À ce stade, l’ESAT et l’entreprise repèrent des tuteurs possibles puis identifient les leviers et les contraintes ou problèmes éventuels d’accessibilité (horaires, postes de travail potentiels…). Un chargé d’insertion coordonne la démarche, un moniteur d’atelier d’ESAT est détaché en immersion dans l’entreprise. L’ESAT accompagne le travailleur à son entretien ainsi qu’à une visite sur le terrain afin d’identifier le poste et le milieu de travail puis confirmer l’engagement du travailleur. Nous découvrons ensemble les premiers aménagements nécessaires (premières tâches, organisation de la production, résistances ou représentations, difficultés d’adaptation possibles). C’est le début de la co-construction avec l’entreprise autour d’un audit d’accessibilité. En parallèle, une reconnaissance des acquis en situation soutenue par la grille de référentiel métier « employé de magasin » du réseau Différent et Compétent permet d’étudier les compétences acquises ou à acquérir pour chacun puis d’engager des formations en situation de travail ou en formation. Le deuxième temps du travail de recherche qui sera initié en 2023 devrait permettre de saisir plus finement les obstacles ou les facilitateurs dans un environnement élargi.
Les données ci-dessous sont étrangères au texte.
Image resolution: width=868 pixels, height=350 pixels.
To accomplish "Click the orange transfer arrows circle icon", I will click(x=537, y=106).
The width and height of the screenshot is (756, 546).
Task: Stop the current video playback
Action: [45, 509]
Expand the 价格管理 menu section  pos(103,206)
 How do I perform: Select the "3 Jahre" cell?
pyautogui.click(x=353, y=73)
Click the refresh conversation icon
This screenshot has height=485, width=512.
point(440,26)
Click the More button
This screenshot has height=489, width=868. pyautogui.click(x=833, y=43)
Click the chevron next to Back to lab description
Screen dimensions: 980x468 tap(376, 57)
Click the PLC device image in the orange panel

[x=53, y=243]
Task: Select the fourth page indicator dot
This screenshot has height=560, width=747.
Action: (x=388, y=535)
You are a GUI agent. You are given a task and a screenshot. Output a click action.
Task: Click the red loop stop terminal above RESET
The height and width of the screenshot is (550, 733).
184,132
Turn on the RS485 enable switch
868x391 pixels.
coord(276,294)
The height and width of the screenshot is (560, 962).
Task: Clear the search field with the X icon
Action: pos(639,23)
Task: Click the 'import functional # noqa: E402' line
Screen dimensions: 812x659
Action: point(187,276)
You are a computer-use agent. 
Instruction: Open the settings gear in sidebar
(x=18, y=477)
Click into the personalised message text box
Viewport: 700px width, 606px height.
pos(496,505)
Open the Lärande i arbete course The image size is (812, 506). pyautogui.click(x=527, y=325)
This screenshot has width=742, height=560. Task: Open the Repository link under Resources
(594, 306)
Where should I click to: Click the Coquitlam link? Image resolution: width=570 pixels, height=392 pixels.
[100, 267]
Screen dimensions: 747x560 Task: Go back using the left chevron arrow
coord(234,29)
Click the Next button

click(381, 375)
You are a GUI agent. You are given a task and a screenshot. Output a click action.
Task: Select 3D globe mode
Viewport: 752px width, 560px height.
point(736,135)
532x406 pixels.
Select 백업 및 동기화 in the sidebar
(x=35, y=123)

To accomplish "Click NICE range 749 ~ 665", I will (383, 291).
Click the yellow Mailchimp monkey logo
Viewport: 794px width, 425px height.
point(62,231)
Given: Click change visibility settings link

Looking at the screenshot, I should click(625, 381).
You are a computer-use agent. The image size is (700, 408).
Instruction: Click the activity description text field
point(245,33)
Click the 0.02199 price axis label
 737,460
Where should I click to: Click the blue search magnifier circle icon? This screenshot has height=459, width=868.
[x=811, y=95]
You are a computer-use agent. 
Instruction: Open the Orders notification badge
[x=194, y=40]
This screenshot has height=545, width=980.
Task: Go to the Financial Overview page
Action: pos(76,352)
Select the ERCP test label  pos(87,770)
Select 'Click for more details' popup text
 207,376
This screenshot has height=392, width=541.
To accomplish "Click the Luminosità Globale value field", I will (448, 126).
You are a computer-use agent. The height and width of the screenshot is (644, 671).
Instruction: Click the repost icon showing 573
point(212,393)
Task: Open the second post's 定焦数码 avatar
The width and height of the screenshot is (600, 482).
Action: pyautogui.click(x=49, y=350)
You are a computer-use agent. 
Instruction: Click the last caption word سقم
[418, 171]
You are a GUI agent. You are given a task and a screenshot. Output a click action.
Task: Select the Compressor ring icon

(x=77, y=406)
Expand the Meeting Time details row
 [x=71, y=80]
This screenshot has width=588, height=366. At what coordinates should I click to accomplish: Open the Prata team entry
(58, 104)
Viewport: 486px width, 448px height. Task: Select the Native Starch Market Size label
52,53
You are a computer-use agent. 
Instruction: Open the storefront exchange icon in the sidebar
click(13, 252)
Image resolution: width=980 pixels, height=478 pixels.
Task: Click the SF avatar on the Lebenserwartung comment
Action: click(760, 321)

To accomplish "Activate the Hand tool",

Si les dynamiques inclusives sont polycentrées et dépendent d’un certain nombre de facteurs d’influence directs ou indirects plus ou moins éloignés de l’exercice professionnel qu’il nous faudra prendre en compte, l’expérimentation « ESAT éphémère » est une invitation à l’innovation de l’approche « hors les murs » des ESAT, à multiplier les passerelles avec le milieu ordinaire de travail, encourageant notamment les détachements et les mises à disposition individuelles ou collectives en entreprise, mais en gardant les questions d’accessibilité et d’autodétermination comme centrales.
Au terme d’une année d’expérience inclusive, cette démarche engagée collectivement a apporté de la sécurité à chacun et a permis d’envisager progressivement le retrait de l’ESAT, de créer les conditions d’un accès durable à un Contrat à durée indéterminée et de solliciter les organismes chargés du suivi du maintien dans l’emploi (CAP emploi, emploi accompagné, etc.). Les onze personnes sont enthousiastes, plus autonomes et renforcées dans leur confiance en elles du fait de leur activité en milieu ordinaire. Aucune n’a abandonné, malgré certaines difficultés familiales ou de déplacement. Elles participent aux moments sociaux de l’entreprise (repas entre collègues, réunions d’équipe, loisirs etc.). Quatre d’entre elles sont engagées dans une formation (permis de conduire, gestes de premiers secours) ou dans un processus d’acquisition d’un titre professionnel. Les transformations en cours sont ainsi multiples concernant aussi bien l’ESAT que les entreprises, les travailleurs eux-mêmes et leurs collègues salariés.
(1) Gorce, Y. (2020). Facile ! Petit guide pratique pour réussir l’inclusion en entreprise. Télémaque. (2) Merini, C. & Ponté, P. (2008). La recherche-intervention comme mode d’interrogation des pratiques. Savoirs, 16 (1), 77-95.